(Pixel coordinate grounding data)
----

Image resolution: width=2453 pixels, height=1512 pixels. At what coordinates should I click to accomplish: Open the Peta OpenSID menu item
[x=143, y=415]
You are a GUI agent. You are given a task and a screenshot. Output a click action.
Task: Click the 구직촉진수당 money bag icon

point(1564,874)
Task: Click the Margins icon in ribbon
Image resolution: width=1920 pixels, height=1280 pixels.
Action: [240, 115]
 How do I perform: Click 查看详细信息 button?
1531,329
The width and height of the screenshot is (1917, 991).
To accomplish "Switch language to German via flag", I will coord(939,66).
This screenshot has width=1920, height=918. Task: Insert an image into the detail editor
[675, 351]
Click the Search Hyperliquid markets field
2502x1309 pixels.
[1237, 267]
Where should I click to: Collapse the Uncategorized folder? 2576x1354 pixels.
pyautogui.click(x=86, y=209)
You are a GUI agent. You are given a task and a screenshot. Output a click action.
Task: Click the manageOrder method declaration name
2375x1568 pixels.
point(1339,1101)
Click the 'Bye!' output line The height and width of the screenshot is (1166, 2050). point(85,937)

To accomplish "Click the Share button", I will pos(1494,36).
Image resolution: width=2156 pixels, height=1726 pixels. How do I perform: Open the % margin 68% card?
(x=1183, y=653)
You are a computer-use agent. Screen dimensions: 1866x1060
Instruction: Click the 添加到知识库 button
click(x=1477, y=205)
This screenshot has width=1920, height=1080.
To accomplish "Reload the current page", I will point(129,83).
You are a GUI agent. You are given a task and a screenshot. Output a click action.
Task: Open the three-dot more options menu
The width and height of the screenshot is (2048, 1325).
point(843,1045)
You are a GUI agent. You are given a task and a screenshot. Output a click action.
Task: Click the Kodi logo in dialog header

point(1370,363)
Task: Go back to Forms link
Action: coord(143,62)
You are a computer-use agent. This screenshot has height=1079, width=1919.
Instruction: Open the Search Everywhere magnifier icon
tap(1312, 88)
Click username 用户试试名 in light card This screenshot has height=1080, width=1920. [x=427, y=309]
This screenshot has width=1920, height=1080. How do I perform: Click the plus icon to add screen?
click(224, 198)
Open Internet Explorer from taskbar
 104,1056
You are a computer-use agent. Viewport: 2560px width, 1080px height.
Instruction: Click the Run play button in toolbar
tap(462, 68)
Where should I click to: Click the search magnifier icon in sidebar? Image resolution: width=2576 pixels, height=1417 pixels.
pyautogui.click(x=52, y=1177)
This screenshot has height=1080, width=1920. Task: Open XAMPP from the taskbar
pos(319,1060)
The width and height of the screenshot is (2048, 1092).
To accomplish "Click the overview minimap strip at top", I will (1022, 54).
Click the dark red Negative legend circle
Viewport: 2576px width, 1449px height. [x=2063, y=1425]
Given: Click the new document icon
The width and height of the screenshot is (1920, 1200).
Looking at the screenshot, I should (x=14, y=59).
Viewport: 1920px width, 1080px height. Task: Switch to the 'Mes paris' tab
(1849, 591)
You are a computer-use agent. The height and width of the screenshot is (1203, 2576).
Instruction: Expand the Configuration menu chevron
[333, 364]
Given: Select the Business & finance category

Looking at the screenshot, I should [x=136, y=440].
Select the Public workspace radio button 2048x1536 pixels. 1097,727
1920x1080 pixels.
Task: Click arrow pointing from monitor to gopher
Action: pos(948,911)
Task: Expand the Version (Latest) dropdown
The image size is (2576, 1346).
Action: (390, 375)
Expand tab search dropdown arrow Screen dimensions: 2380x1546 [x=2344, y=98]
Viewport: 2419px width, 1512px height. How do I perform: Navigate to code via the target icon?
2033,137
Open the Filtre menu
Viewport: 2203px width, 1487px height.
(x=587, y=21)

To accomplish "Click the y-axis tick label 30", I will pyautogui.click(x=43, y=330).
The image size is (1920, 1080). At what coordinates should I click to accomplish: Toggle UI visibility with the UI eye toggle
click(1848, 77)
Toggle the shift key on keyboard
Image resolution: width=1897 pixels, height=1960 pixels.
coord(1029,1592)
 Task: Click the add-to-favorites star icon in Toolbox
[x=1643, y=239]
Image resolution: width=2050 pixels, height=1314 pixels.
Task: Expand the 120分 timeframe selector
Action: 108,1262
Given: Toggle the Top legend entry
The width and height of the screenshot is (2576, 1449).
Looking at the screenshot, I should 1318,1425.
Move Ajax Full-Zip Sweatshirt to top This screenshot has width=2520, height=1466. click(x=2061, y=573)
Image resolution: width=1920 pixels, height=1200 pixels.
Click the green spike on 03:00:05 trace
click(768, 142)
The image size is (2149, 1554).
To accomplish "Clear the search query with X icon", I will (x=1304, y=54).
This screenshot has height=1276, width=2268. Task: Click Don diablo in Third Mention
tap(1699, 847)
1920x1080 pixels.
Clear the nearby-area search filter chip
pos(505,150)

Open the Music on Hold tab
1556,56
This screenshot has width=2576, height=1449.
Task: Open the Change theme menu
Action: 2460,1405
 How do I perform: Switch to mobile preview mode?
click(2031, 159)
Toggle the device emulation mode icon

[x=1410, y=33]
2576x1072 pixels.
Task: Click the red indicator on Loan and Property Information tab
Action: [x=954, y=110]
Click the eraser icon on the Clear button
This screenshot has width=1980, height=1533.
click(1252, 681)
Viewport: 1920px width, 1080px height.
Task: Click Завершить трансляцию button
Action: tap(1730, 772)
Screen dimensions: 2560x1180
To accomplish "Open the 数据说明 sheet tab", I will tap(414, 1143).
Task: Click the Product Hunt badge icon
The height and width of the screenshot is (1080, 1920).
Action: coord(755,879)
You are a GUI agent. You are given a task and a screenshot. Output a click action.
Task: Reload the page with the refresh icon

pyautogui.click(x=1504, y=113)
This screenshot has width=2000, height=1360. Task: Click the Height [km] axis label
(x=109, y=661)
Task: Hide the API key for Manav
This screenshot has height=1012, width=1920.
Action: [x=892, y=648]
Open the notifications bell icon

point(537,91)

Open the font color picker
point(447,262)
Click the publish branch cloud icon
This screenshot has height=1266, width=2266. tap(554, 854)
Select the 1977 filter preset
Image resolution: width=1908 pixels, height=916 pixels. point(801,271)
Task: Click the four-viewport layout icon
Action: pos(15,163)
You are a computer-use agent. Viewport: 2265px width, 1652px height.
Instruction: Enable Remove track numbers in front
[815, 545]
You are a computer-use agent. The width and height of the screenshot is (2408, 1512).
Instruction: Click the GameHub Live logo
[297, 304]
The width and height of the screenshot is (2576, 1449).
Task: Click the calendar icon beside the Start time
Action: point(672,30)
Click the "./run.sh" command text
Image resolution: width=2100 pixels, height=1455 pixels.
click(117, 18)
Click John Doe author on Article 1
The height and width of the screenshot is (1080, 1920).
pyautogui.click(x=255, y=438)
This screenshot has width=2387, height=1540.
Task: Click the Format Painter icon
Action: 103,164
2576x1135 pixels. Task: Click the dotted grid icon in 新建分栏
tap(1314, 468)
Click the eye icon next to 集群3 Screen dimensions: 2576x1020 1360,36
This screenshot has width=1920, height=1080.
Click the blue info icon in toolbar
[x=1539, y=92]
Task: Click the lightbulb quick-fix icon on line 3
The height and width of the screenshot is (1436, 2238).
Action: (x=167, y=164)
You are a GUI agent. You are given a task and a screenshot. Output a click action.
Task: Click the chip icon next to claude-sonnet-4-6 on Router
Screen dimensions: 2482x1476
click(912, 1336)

----

ACTIVITY. Working from the entries above, filter out every line that lacks "computer" and copy what remains.

YOUR RESPONSE.
You are a computer-use agent. Screen dimensions: 1866x1060
You are a computer-use agent. This screenshot has height=1079, width=1919.
You are a computer-use agent. Viewport: 2560px width, 1080px height.
You are a computer-use agent. The height and width of the screenshot is (1203, 2576).
You are a computer-use agent. Viewport: 2265px width, 1652px height.
You are a computer-use agent. The width and height of the screenshot is (2408, 1512).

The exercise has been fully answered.